The Canuck Letter and the Crying Speech

The Canuck letter was a major component of CRP’s “dirty tricks” during the 1972 Democratic primary. It was the summary of a conversation between candidate Edmund Muskie, his staff, and several unnamed persons in Florida. Muskie, a senator from Maine, was asked how his experiences in Maine would inform his response to race issues. One of his campaign aides responded that in Maine “we don’t have Blacks, but we have Canucks,” referring to American of French Canadian descent. Supposedly the senator laughed and said, “Come to New England and see.”

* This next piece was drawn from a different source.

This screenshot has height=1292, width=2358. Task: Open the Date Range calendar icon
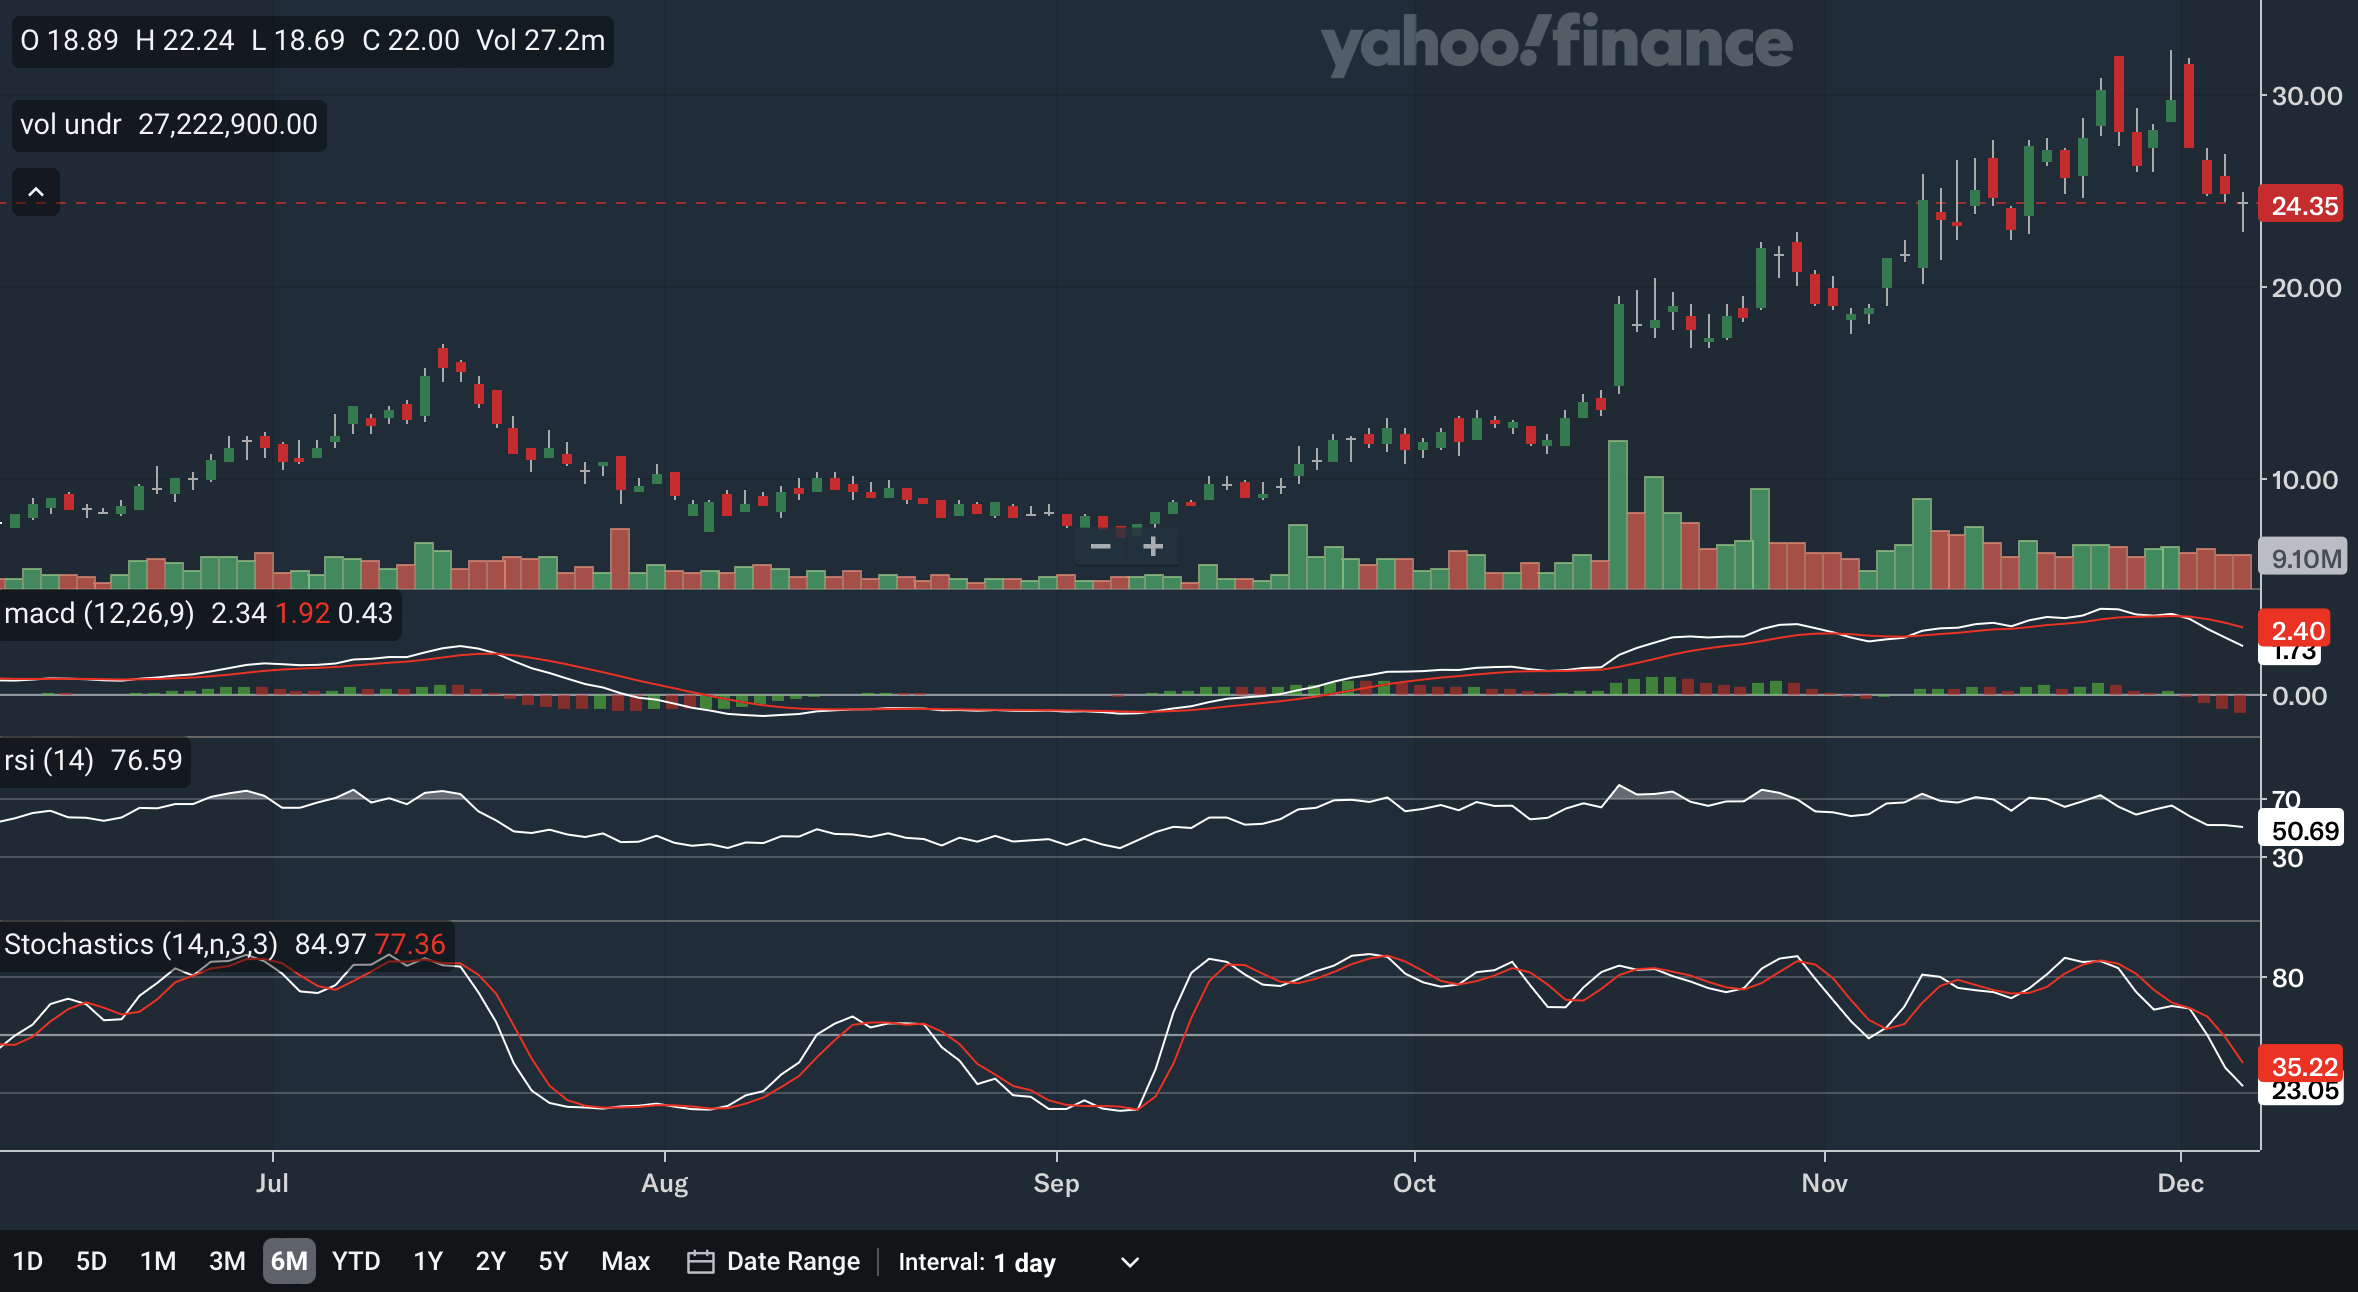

When the letter was published in a New England newspaper, there was a hostile reaction from many union leaders and traditional Democratic supporters across the region, including attacks on Muskie’s wife, Jane. Days later, Muskie responded to the story. In the only major story written about the speech, the reporter said that tears were rolling down Muskie’s face and that he repeatedly had to pause to regain composure. Muskie and others later denied the story, claiming it was rain, not tears, on his face. However, the damage was done, and the Canuck letter effectively ended his otherwise promising campaign. When confronted, Donald Segretti freely admitted that he and Kenneth Clawson had written the letter and had fabricated the controversy (262).

Dirty Tricks

“Dirty tricks” are attempts by opposition campaigns to disrupt and derail the activities of their electoral adversaries by introducing additional friction to even everyday activities. In 1972, Nixon’s dirty tricks team, led by Donald Segretti, played an important role in disrupting both the Democratic primary election and the general election. On the lower end of the intensity spectrum, example of their tactics included calling in dozens of unpaid-for pizzas to campaign offices during important events, calling in protest threats that pressured venue owners to cancel campaign appearances, and stuffing letters to manipulate straw polls in favor of the president. Higher-intensity operations involved forging documents to incriminate candidates (such as the Canuck letter) and doing opposition research to uncover especially incriminating evidence. Low-intensity dirty tricks often skirted the boundaries of legality, but some, including the forgery of classified government documents, were clearly illegal.

Leaks and Plumbing

The term “leak” refers to the unauthorized release of information by government officials to reporters. This information can be confidential, as in the case of Daniel Ellsberg’s release of classified Pentagon records to New York Times journalists. The information also may not be confidential but may nevertheless be protected because its release might embarrass the administration or derail one of its policies. Leaks are a natural and exceedingly common component of everyday government activities and, in certain cases, may even be created by politicians to elicit a desired effect in the media environment. Plumbing is a euphemism for the act of tracking down officials and journalists who are leaking information. Nixon aggressively pursued leakers, and the favorite tactics of his plumbers were phone taps and burglaries.

Money Laundering

Money laundering is a process by which the origin of funds can be concealed through a series of transfers before being paid to a recipient account. This is commonly done by crime organizations, whose money, which has been acquired as the proceeds of a criminal business, needs to be “washed” or laundered so that it can be deposited and spent freely by the people in charge of the business. This can involve transferring money to several different banks, changing currency, or buying and selling certain untraceable goods. In the context of the Watergate scandal, money was raised by Maurice Stans from wealthy Americans who did not want to be seen donating to Richard Nixon’s campaign fund, or who wanted to exceed or circumvent federal election contribution laws. They paid Stans in either cash or goods such as bonds, gold, stock certificates, or other valuable but untraceable goods. Stans then transferred all these payments to cash and deposited them in an account in Mexico City. This Mexican account was out of reach for federal election investigators, but not the FBI. Funds were then transferred from Mexico to accounts across the United States, mainly with banks whose managers or directors were friendly to Richard Nixon and who would not ask many questions as to the funds’ origins. The money in these accounts was then either transferred to CRP directly or to agents whom CRP hoped to keep out of official records, such as the Watergate burglars.